Consolidating these predictions about the prognosis of COVID-19 in obese patients, studies have reinforced obesity as a factor of greater morbidity during hospitalization, in addition to increasing the length of hospital stay [34]. Thus, the preservation of metabolic health becomes a fundamental objective for the reduction of damage to the obese population, in the times of COVID-19 [24].

As limitation of this review, it was observed that some studies considered obesity as having a BMI higher than 25 kg/m², in contrast to the WHO definition of obesity as being higher than 30 kg/m². Regarding the association of obesity with longer hospitalizations and longer periods of time, some articles did not discriminate the prevalence in relation to these conditions.

As strengths of this review, the relevance of the topic was highlighted, bringing to the discussion the effects of obesity, which has direct consequences in relation to morbidity and mortality and the financial impact generated by the current pandemic. Allied, the degree of agreement in the eligibility of the evaluated studies (greater than 0.7) and the quality of the review presented were points to be valued.
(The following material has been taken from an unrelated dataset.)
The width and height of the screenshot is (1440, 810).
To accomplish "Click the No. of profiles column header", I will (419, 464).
In the present review, obesity was a factor of poor prognosis for infection with the novel coronavirus, both because it worsened the infection (more severe forms of the disease in the obese population) and because it increased the prevalence of hospitalizations, with worse outcomes and greater lethality, mainly when co-occurring with other chronic conditions and in the elderly. In view of the current pandemic, greater attention is suggested to the obese and overweight population.

Financing

This work is part of the educational activities of the Extension Project entitled "Encouraging self-care learning for people with multimorbidities III", from the Medical School of the Federal University of Juiz de Fora, Juiz de Fora, Minas Gerais, Brazil; Profa. Dra. Arise Garcia de Siqueira Galil had no financial support, the content is the sole responsibility of the authors.

Competing interests

All authors declare that they have no financial relationships with any organization that may have an interest in the work submitted in the previous three years and no other relationship or activity that may appear to have influenced the work submitted.

Contributions

Siqueira JVV and Almeida LG, developed the details of the introduction, presentation of results and discussion, in addition to the detailed selection of articles, data collection and analysis. Zica BO and Brum IB were responsible for reading all the selected articles and judging those that were included, with a sequential review by Siqueira JVV, Almeida LG and Galil AGS, together with the writing of the discussion. Barceló A was responsible for being the third examiner of the work, with the final choice of the works included, with revision and refining of the manuscript. Galil AGS developed the idea of the study, collaborated in the selection, collection, data analysis and writing of the initial draft of the manuscript, in contribution with the other authors, as well as assuming the role of second examiner, collaborating in the final writing of the work. The authors state that the manuscript is an honest, accurate and transparent account of the study had being reported; that no important aspect of the study was omitted; and that any study discrepancies as planned have been explained. All rights reserved.

Ethical approval

It was not necessary.

Data sharing statement

All data used to prepare this article are available from the sources cited.